---------- Available records

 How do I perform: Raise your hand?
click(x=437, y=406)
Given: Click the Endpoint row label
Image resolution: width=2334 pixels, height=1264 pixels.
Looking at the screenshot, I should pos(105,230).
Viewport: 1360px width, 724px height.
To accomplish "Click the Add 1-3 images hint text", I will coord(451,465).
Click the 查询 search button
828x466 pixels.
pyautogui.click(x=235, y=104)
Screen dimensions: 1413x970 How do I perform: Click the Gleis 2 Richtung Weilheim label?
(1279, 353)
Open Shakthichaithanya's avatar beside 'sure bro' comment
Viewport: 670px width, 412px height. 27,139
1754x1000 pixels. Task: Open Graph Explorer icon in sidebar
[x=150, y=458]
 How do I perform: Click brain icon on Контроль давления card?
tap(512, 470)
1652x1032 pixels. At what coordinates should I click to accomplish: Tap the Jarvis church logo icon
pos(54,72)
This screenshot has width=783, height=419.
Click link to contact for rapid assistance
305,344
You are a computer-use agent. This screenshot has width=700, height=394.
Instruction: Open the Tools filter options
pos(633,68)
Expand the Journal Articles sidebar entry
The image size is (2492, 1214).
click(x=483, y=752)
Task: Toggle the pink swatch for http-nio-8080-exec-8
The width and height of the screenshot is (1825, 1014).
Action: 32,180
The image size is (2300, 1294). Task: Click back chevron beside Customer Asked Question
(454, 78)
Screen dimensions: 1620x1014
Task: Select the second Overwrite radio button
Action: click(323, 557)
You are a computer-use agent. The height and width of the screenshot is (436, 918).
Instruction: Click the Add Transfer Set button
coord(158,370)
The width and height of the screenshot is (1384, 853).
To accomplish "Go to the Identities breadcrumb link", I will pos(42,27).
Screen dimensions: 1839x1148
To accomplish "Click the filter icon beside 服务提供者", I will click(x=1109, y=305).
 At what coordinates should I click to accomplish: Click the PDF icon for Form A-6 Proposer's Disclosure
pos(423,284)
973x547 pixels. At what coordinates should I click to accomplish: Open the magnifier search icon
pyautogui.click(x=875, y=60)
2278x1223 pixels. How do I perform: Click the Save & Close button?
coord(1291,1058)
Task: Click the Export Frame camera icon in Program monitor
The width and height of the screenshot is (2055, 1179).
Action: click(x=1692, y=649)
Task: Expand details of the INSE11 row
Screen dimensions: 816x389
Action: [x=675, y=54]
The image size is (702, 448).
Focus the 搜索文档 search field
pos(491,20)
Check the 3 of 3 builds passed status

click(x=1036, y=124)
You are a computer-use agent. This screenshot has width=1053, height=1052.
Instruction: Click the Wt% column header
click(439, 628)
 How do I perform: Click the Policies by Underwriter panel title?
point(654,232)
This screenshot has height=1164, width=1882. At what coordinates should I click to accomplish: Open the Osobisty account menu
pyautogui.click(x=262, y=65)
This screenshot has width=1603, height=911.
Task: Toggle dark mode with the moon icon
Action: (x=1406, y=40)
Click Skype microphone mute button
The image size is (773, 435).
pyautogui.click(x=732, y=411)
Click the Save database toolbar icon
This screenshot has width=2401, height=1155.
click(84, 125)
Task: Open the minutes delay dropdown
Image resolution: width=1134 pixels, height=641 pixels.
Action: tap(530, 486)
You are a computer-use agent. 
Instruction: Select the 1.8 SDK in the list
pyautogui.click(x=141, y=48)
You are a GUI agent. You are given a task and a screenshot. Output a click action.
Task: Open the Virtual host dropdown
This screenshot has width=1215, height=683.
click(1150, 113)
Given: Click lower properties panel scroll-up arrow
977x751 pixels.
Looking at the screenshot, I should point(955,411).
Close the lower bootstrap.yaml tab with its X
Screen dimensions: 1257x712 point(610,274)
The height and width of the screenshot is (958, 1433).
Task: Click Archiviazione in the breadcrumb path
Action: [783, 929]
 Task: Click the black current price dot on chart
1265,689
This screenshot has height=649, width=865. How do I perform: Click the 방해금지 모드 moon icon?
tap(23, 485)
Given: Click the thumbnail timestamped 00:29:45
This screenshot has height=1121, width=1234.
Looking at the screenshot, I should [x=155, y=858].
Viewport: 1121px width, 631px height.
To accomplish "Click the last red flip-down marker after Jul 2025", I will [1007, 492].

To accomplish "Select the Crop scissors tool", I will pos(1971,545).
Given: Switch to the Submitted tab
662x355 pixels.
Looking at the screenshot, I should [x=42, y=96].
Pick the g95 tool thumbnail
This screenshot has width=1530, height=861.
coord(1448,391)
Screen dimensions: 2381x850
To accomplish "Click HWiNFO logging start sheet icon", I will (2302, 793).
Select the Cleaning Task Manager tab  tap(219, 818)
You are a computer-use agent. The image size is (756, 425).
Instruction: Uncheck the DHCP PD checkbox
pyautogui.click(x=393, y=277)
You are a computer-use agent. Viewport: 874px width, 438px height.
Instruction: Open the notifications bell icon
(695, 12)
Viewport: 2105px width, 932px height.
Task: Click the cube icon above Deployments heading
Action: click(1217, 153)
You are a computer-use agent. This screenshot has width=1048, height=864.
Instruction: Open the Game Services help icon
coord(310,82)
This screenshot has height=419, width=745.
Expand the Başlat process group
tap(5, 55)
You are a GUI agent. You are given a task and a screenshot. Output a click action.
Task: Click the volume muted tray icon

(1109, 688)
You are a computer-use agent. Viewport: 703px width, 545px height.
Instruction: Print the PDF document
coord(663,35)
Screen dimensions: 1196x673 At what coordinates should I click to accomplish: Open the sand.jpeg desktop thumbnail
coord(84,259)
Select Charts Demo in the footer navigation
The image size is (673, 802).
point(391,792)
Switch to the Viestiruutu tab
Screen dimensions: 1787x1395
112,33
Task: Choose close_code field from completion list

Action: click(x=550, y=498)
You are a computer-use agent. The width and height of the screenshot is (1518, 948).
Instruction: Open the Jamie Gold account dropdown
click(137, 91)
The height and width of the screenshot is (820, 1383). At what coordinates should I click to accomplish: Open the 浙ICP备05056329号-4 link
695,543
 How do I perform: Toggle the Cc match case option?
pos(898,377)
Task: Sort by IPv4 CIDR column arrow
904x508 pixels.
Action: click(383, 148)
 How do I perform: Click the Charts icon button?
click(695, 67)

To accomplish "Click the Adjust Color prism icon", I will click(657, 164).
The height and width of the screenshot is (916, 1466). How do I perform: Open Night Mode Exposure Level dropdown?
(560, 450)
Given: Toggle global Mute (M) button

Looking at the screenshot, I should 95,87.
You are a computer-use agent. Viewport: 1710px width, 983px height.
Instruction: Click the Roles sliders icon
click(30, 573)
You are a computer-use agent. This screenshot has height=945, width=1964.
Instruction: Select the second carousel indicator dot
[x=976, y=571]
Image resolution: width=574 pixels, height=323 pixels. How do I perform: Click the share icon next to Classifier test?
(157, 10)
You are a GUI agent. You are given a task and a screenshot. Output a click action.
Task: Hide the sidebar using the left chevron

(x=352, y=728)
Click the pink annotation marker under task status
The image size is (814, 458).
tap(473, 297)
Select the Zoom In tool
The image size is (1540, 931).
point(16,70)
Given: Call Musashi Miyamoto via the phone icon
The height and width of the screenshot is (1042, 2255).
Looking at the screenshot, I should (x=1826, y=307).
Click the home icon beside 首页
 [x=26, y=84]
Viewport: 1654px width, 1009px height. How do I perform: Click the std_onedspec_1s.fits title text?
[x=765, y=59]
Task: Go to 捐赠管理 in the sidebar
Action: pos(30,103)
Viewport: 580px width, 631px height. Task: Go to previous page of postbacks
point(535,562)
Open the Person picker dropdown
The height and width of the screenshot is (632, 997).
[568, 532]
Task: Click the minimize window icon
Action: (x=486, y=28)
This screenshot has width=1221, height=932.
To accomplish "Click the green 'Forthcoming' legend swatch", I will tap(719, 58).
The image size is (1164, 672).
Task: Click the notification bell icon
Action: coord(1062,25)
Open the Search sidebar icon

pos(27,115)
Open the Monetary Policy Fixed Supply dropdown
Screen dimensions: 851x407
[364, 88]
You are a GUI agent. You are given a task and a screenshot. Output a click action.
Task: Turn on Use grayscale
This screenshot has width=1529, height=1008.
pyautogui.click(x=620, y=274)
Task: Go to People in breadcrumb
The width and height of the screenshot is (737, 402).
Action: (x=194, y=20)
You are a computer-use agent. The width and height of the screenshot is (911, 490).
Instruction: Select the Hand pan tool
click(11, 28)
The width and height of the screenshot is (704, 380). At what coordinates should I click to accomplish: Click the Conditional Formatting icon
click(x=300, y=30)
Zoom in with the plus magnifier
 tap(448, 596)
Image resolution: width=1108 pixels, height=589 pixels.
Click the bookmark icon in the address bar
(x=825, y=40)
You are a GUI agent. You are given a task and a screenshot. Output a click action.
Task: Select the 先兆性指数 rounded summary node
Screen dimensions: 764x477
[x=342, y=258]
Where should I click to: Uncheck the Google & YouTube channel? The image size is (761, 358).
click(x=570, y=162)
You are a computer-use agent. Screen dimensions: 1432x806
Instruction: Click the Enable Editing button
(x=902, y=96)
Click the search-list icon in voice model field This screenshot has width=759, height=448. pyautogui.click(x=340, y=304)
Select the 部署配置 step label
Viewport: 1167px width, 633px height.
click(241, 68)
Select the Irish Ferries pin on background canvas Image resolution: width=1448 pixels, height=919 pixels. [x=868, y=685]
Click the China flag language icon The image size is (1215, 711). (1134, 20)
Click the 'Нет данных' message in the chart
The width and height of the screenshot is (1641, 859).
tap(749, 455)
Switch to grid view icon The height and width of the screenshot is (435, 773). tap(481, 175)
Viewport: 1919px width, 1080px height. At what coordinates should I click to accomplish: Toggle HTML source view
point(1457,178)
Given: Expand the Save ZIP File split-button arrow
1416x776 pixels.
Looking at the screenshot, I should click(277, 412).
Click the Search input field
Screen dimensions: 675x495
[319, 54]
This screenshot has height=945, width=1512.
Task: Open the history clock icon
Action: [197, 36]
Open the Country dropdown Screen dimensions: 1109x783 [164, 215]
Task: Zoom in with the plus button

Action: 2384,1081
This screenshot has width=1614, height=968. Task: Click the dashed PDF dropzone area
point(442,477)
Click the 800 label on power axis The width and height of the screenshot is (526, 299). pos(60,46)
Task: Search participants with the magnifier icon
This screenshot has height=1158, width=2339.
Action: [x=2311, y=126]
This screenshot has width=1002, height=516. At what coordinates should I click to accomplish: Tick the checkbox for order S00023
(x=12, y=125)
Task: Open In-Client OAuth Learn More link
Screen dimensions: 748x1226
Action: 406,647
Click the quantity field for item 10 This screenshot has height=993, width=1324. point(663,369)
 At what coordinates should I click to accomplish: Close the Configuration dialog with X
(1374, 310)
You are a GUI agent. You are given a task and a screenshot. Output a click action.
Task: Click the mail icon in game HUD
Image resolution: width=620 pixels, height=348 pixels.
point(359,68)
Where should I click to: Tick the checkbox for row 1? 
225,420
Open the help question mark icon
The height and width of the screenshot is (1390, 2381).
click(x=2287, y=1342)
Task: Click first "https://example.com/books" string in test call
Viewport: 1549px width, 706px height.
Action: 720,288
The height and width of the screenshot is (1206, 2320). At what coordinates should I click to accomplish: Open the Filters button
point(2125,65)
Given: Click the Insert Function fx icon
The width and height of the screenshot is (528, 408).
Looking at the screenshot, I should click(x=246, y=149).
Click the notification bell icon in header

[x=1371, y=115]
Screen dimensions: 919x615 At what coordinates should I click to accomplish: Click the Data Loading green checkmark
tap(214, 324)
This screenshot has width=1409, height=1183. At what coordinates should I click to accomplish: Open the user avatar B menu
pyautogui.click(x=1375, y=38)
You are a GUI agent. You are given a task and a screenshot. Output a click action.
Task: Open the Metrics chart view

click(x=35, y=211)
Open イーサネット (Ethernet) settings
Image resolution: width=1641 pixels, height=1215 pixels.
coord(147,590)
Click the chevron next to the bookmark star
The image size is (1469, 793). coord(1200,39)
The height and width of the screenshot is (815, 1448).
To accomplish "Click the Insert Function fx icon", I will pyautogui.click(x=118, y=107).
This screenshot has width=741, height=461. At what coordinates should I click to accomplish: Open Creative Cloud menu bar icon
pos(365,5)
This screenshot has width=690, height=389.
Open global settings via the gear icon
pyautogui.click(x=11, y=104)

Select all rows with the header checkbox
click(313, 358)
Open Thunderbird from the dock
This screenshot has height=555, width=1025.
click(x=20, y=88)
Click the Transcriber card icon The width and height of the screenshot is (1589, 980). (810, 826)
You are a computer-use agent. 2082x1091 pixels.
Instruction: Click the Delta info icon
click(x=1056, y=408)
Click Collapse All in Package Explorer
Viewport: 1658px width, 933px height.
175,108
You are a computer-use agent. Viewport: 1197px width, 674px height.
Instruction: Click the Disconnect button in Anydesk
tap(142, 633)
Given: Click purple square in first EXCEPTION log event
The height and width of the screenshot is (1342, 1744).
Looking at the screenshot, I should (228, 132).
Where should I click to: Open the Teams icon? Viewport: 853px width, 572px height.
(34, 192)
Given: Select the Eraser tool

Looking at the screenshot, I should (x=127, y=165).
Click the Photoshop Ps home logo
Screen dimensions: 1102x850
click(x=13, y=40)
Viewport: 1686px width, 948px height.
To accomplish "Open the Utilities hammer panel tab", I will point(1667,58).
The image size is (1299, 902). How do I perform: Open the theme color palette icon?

--------------------

__Work required__:
Your answer should be the lines of the records that include the word "Function".

__Output for this task__:
Given: Click the Insert Function fx icon
To accomplish "Click the Insert Function fx icon", I will pyautogui.click(x=118, y=107).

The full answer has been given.